Clos-y-Graig Welsh Calvinistic Methodist Chapel - Glynteg (1859)



 The first place visited by David Morgan outside his native county was Closygraig, Carmarthenshire, the last day of February 1859. No converts disclosed themselves but the preacher declared, "I hear the sound of a troop coming." He preached at Emlyn the next evening and about forty of the converts were Closygraig folks. Thirty more were gained over the course of a few weeks. Yet the new movement though kindled thus early was but smoking flax for months. Contact with the Blaenannerch blaze towards the end of the year produced a marvellous intensification of the spiritual atmosphere and this church became like a hearth of fire among the wood and like a torch of fire in a sheaf. One Sunday morning an elder rose to speak and his first remark was that the God they worshipped was without beginning and without end. ^^ Amen!" exclaimed a young girl in the highest notes of a lovely voice; " blessed be His name forever.'' This cry might be compared to the touch on the electric button that shivers a quarry into a thousand hurtling fragments. Scores leaped from their seats, and gathering in the vacant space in the centre, they gave vent to their pent-up emotions in outcries that were almost agonising in their ardour and intensity.

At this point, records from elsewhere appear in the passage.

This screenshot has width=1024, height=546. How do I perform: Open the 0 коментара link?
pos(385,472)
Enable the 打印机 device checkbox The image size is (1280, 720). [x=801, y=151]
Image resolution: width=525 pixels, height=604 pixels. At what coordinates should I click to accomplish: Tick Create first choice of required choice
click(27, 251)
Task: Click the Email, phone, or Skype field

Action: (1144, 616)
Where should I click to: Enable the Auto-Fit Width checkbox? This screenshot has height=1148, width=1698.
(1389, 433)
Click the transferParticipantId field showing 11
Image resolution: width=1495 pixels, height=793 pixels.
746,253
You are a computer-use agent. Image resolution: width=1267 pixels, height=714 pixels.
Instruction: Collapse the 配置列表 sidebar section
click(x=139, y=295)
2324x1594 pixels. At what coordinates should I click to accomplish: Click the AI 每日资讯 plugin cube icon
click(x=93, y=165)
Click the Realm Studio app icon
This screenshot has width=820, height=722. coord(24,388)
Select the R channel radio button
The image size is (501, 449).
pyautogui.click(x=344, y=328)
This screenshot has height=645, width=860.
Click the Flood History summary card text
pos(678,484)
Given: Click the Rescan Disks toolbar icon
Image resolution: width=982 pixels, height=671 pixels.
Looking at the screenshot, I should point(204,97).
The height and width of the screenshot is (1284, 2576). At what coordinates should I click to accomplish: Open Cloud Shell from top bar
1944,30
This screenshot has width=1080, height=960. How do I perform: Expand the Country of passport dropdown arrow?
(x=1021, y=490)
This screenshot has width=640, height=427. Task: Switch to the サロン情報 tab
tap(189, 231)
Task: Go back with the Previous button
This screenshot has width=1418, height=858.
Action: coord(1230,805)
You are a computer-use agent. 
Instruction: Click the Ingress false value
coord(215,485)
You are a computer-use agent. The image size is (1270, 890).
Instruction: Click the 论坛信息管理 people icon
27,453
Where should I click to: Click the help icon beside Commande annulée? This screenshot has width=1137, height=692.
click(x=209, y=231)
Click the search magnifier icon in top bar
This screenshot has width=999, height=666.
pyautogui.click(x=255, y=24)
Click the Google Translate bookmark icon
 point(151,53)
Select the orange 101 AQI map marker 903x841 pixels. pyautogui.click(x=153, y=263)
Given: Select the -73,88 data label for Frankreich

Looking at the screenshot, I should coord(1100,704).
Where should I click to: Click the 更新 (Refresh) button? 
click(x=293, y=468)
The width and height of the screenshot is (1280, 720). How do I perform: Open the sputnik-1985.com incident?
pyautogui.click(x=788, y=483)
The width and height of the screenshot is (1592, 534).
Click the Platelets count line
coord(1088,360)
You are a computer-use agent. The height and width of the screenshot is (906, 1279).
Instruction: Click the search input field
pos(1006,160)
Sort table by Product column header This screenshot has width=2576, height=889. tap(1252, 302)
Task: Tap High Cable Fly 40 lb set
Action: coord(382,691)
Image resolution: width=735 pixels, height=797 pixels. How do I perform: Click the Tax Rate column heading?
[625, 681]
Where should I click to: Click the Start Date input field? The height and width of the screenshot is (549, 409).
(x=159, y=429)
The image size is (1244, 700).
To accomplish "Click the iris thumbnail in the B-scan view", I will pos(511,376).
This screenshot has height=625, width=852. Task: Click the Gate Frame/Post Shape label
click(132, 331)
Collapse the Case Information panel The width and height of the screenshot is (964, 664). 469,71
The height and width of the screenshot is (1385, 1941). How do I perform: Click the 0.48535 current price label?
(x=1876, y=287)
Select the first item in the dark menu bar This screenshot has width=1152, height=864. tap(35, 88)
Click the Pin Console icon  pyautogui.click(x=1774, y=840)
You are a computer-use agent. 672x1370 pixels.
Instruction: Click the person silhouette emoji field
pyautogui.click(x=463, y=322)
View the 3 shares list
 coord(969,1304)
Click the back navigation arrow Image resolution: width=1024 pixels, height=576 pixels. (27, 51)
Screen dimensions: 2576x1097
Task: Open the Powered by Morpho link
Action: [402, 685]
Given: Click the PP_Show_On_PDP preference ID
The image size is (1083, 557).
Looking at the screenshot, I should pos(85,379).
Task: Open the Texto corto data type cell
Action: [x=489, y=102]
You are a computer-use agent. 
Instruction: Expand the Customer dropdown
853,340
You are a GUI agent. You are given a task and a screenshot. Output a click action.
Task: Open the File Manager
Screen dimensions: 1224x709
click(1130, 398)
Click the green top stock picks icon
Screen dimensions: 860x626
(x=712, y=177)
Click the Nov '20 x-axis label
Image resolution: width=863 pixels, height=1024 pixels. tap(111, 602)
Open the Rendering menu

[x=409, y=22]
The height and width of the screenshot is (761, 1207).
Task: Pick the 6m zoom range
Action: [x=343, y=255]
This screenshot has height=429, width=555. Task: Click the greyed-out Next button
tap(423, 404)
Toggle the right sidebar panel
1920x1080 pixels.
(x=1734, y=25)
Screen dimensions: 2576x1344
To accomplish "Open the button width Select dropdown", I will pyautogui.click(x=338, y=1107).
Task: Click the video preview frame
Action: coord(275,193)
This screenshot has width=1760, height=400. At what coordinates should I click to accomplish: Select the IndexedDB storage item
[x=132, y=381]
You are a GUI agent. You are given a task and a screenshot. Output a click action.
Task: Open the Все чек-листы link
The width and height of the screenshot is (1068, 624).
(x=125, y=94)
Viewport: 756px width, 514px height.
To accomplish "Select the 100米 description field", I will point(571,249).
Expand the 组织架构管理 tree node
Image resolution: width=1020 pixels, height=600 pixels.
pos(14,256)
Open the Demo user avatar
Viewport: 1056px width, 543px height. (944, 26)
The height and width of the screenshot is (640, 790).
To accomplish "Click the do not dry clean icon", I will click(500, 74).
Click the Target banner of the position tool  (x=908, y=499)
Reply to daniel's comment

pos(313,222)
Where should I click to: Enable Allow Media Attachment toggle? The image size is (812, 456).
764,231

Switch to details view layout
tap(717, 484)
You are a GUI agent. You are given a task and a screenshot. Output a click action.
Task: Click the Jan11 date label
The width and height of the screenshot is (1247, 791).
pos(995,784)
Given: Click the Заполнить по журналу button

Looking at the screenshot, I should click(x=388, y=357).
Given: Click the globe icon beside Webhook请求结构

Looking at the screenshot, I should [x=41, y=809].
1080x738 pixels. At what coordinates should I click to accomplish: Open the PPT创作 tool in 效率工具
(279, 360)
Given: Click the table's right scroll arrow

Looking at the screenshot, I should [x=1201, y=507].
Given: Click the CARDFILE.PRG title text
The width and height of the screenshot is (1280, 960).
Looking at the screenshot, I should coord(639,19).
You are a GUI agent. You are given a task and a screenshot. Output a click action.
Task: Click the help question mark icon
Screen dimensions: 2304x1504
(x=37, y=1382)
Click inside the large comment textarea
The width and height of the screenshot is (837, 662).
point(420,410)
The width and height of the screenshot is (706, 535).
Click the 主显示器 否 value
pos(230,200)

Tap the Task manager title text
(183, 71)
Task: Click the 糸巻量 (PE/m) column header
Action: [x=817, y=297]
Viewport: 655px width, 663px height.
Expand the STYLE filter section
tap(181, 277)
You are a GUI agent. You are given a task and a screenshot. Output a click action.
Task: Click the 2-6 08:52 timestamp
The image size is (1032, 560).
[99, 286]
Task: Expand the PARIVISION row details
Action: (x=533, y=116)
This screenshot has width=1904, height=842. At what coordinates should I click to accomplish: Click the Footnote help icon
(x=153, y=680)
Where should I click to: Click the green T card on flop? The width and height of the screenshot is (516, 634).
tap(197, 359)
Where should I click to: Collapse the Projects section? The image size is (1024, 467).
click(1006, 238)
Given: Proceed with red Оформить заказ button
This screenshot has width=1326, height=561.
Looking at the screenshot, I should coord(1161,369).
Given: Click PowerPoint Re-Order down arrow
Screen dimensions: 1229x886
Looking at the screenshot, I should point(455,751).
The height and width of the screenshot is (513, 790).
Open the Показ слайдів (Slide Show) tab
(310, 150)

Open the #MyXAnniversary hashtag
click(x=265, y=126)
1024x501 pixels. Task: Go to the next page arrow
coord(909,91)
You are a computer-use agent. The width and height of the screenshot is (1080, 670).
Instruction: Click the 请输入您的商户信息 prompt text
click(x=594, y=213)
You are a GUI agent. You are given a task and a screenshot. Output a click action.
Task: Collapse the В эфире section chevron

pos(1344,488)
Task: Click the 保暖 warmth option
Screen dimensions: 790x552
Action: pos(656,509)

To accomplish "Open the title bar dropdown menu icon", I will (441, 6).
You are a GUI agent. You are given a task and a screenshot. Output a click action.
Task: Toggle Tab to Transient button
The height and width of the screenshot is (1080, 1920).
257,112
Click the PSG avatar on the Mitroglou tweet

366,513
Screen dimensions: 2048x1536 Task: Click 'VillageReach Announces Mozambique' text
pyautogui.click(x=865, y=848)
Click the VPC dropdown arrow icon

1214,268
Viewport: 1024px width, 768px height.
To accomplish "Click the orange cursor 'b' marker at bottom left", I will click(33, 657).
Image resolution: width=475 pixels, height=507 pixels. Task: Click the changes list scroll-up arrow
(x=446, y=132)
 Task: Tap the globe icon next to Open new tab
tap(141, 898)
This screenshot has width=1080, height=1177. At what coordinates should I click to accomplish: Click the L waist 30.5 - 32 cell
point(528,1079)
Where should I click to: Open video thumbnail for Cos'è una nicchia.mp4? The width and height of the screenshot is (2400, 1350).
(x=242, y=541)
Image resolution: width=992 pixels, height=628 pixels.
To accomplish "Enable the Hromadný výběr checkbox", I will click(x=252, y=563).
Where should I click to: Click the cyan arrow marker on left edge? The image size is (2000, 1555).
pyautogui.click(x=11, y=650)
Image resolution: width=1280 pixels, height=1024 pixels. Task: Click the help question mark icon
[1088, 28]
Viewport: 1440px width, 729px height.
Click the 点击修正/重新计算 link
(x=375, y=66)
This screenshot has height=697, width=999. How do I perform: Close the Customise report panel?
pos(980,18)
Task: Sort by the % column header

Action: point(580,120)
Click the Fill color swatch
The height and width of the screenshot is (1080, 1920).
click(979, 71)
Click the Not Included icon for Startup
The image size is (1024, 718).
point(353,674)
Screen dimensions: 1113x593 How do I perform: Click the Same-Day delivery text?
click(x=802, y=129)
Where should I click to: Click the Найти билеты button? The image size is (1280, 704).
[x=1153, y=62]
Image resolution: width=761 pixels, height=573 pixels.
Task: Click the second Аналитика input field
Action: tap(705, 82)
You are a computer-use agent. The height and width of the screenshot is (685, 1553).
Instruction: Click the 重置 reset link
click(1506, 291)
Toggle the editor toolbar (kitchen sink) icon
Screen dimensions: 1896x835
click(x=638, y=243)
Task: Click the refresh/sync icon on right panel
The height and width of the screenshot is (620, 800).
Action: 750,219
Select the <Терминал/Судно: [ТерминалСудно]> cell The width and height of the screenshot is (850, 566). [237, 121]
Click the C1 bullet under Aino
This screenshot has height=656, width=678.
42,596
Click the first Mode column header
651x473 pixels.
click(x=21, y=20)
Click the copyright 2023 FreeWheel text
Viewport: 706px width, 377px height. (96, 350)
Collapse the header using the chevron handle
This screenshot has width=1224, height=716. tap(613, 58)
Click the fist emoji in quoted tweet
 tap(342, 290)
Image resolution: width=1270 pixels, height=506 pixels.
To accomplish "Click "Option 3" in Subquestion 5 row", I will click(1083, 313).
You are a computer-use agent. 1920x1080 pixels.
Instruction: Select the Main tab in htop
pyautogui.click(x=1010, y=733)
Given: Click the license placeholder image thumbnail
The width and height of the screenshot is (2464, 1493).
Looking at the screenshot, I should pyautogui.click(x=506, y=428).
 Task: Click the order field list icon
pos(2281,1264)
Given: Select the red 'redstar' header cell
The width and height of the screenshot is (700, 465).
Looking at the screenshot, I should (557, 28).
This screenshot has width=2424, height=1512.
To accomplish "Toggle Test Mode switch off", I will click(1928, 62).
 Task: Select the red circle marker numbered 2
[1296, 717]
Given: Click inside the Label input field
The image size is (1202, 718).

Let us visit them another Sunday morning. The chapel has been full of worshippers offering sacrifices of joy since before seven. At ten Dr Harris Jones enters the pulpit. Before his sermon is half through, Henry, his brother, leaps to his feet and begins to expatiate in burning words on the same subject. Each strives to excel the other in the congenial work of extolling the great Redemption through Christ, but by and by the fire and force of the preacher in the big seat prevail over the eloquence of the great pulpit orator. Dr Jones leans on the pulpit desk; big bright tears roll over his cheeks as he listens to the inspired layman on whose lips such grace has been poured. Straightway the contagion spreads from the big seat into the little pews: all the Lord's people are prophets, and speaking with new tongues, they declare the wonderful works of God. Now the service undergoes another change; it becomes a prayer and experience meeting combined. "0 Lord," cries one, *What dost Thou intend to make of us after these things? " " If I fall into hell," cries another, " I will praise God in the devil's teeth! " The lips of yonder lady hardly move, but she prays like Hannah in Shiloh, and those nearest her can hear her breathe — "O Lord, I want to touch the hem of Thy garment !" Look at this young girl standing up with the dignity of a prophetess and proclaiming with authority, "The ungodly shall not stand in the judgment, nor sinners in the congregation of the righteous." Her words pierce like tidings of doom, and a number of irreligious men fall to the floor, struck by the arrows of the Almighty. When the congregation disperses, the valley so rings with thanksgiving and the voice of melody that one old woman, hearing the echoes on the hillside, called to her husband, "Come out, John; the end of the world has come, and Christ has arrived on earth! "

From, 'The '59 Revival', by J J Morgan, pages 82-4.